── Provided data ──

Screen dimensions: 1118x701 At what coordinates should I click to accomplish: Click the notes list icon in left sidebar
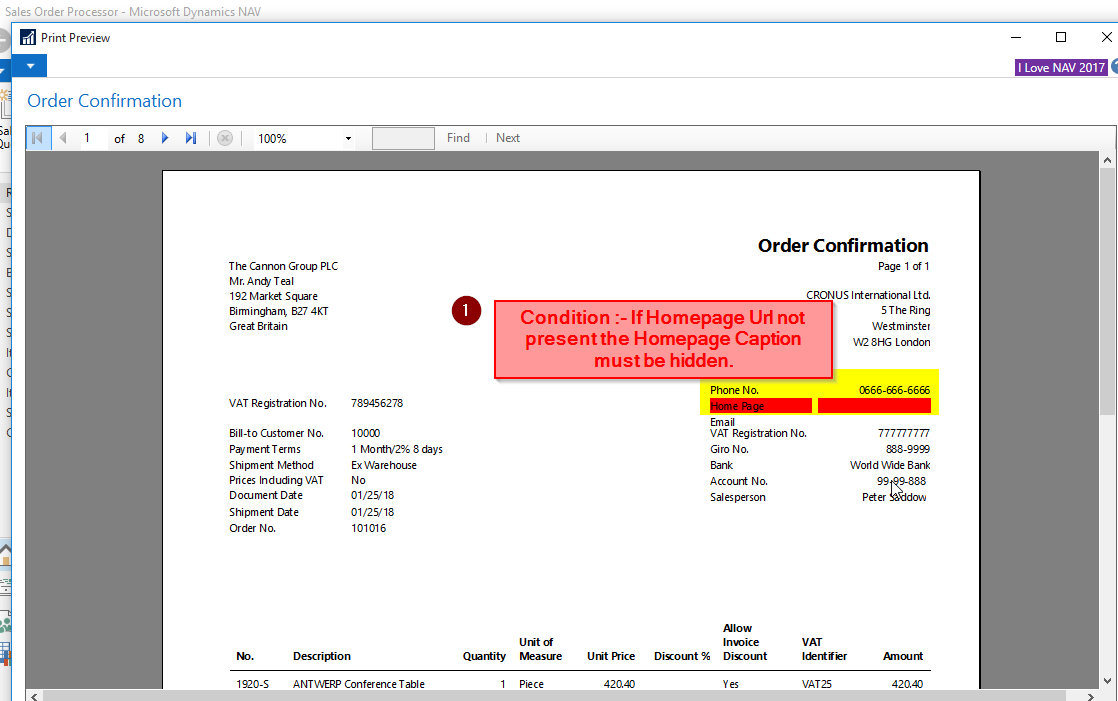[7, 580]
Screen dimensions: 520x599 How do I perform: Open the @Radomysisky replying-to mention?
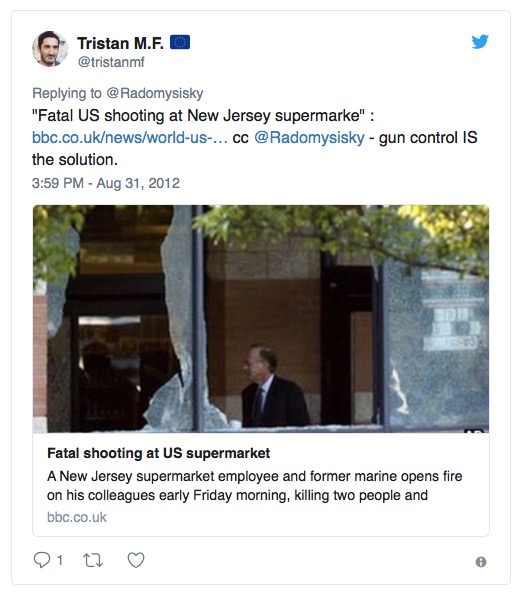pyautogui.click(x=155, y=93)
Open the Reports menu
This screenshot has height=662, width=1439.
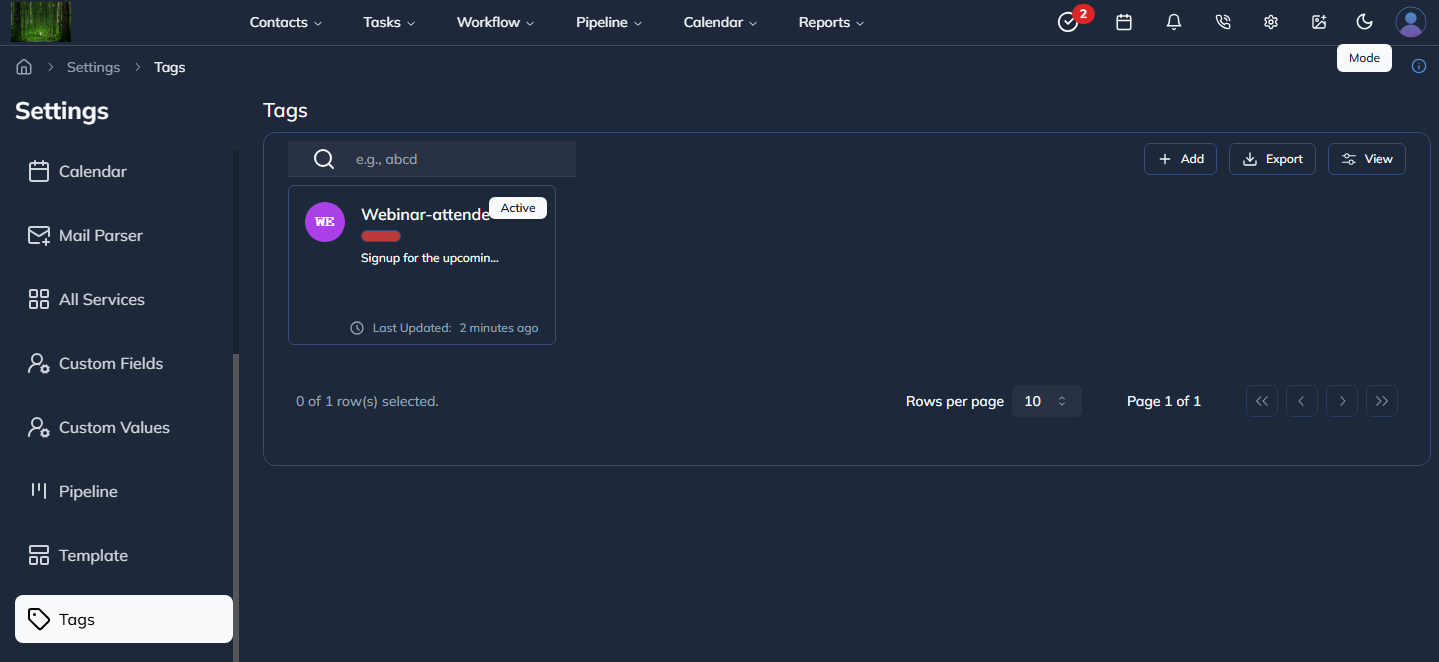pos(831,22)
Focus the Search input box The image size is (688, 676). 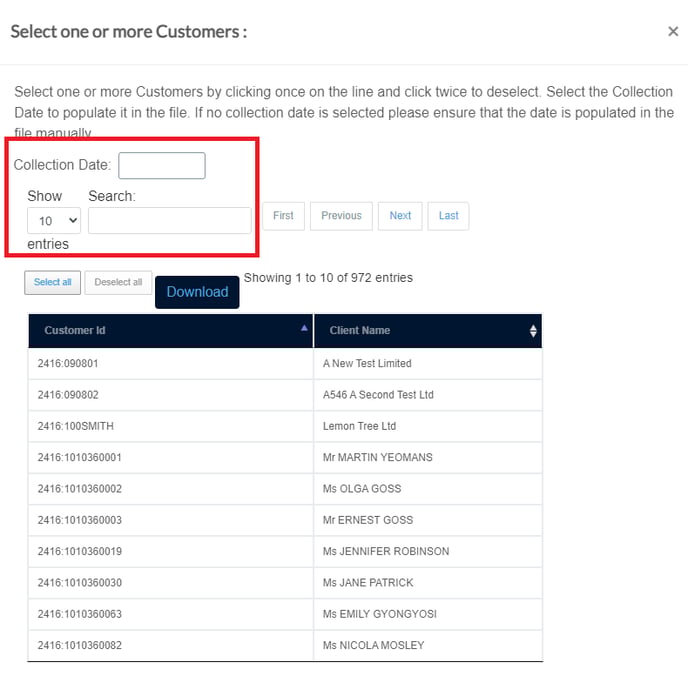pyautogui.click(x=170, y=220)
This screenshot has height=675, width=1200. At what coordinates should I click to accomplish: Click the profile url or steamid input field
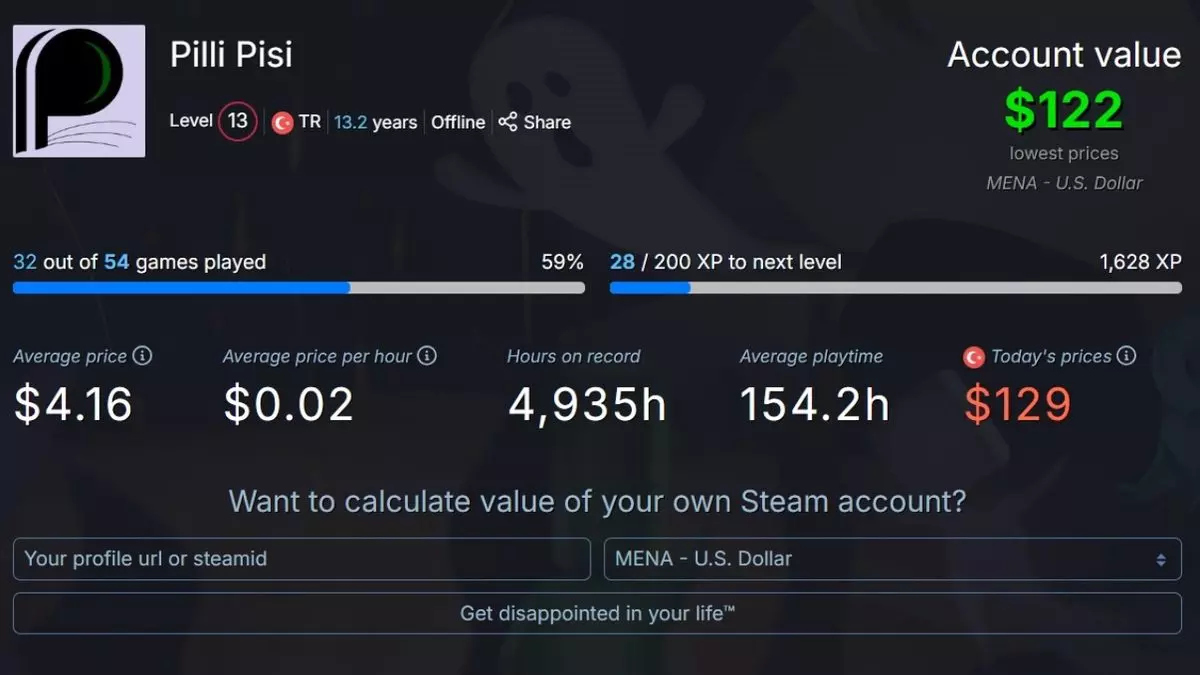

───

▶ **What is being asked**
All lines from the beginning of the material above through the line holding "Open the Reports menu" are to be given again exactly, and no others; pictures do not go in.

▶ **Final answer**
Screen dimensions: 1118x701 At what coordinates should I click to accomplish: Click the notes list icon in left sidebar
[7, 580]
Screen dimensions: 520x599 How do I perform: Open the @Radomysisky replying-to mention?
pyautogui.click(x=155, y=93)
Open the Reports menu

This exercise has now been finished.